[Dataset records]

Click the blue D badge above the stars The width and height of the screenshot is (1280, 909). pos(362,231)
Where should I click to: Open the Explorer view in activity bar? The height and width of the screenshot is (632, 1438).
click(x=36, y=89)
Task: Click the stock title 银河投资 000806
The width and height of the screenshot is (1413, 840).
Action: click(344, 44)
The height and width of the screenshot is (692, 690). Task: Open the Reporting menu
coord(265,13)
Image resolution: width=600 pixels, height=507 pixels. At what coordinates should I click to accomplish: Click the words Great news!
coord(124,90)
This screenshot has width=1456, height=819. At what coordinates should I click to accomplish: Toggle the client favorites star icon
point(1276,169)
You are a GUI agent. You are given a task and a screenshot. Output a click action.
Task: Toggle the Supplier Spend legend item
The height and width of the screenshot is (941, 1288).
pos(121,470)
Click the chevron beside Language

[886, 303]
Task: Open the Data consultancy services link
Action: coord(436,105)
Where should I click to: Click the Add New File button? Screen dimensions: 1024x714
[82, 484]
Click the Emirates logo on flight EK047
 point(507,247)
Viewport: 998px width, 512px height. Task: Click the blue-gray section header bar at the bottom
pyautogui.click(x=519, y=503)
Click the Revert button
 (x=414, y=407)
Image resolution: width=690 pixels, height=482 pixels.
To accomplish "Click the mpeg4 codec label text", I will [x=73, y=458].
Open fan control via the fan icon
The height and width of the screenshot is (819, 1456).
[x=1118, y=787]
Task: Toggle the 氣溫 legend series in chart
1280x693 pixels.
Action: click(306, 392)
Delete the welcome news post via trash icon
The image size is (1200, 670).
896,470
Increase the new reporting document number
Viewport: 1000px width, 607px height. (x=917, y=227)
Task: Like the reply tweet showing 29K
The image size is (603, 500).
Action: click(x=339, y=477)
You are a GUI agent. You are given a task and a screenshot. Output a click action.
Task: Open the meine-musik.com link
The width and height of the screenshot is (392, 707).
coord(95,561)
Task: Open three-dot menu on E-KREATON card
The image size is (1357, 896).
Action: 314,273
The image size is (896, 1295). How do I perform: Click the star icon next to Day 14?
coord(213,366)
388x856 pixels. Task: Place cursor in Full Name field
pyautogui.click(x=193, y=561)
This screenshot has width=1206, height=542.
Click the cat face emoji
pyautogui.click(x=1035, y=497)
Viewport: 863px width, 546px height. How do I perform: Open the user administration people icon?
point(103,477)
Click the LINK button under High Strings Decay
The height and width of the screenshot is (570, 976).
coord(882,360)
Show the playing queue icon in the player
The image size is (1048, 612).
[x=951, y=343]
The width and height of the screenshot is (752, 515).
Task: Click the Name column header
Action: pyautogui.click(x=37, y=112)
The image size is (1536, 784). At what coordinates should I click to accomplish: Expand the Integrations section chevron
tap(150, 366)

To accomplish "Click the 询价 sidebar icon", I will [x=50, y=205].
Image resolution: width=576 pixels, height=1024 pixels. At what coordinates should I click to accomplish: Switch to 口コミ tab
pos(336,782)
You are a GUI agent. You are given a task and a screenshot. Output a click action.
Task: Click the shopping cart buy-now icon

Work required: Would you please copy every line of the data exactly?

Result for this exercise:
Click the blue D badge above the stars The width and height of the screenshot is (1280, 909). pos(362,231)
Where should I click to: Open the Explorer view in activity bar? The height and width of the screenshot is (632, 1438).
click(x=36, y=89)
Task: Click the stock title 银河投资 000806
The width and height of the screenshot is (1413, 840).
Action: click(344, 44)
The height and width of the screenshot is (692, 690). Task: Open the Reporting menu
coord(265,13)
Image resolution: width=600 pixels, height=507 pixels. At what coordinates should I click to accomplish: Click the words Great news!
coord(124,90)
This screenshot has width=1456, height=819. At what coordinates should I click to accomplish: Toggle the client favorites star icon
point(1276,169)
You are a GUI agent. You are given a task and a screenshot. Output a click action.
Task: Toggle the Supplier Spend legend item
The height and width of the screenshot is (941, 1288).
pos(121,470)
Click the chevron beside Language

[886, 303]
Task: Open the Data consultancy services link
Action: coord(436,105)
Where should I click to: Click the Add New File button? Screen dimensions: 1024x714
[82, 484]
Click the Emirates logo on flight EK047
 point(507,247)
Viewport: 998px width, 512px height. Task: Click the blue-gray section header bar at the bottom
pyautogui.click(x=519, y=503)
Click the Revert button
 (x=414, y=407)
Image resolution: width=690 pixels, height=482 pixels.
To accomplish "Click the mpeg4 codec label text", I will [x=73, y=458].
Open fan control via the fan icon
The height and width of the screenshot is (819, 1456).
[x=1118, y=787]
Task: Toggle the 氣溫 legend series in chart
1280x693 pixels.
Action: click(306, 392)
Delete the welcome news post via trash icon
The image size is (1200, 670).
896,470
Increase the new reporting document number
Viewport: 1000px width, 607px height. (x=917, y=227)
Task: Like the reply tweet showing 29K
The image size is (603, 500).
Action: click(x=339, y=477)
You are a GUI agent. You are given a task and a screenshot. Output a click action.
Task: Open the meine-musik.com link
The width and height of the screenshot is (392, 707).
coord(95,561)
Task: Open three-dot menu on E-KREATON card
The image size is (1357, 896).
Action: 314,273
The image size is (896, 1295). How do I perform: Click the star icon next to Day 14?
coord(213,366)
388x856 pixels. Task: Place cursor in Full Name field
pyautogui.click(x=193, y=561)
This screenshot has width=1206, height=542.
Click the cat face emoji
pyautogui.click(x=1035, y=497)
Viewport: 863px width, 546px height. How do I perform: Open the user administration people icon?
point(103,477)
Click the LINK button under High Strings Decay
The height and width of the screenshot is (570, 976).
coord(882,360)
Show the playing queue icon in the player
The image size is (1048, 612).
[x=951, y=343]
The width and height of the screenshot is (752, 515).
Task: Click the Name column header
Action: pyautogui.click(x=37, y=112)
The image size is (1536, 784). At what coordinates should I click to accomplish: Expand the Integrations section chevron
tap(150, 366)

To accomplish "Click the 询价 sidebar icon", I will [x=50, y=205].
Image resolution: width=576 pixels, height=1024 pixels. At what coordinates should I click to accomplish: Switch to 口コミ tab
pos(336,782)
You are a GUI agent. You are given a task and a screenshot. Output a click action.
Task: Click the shopping cart buy-now icon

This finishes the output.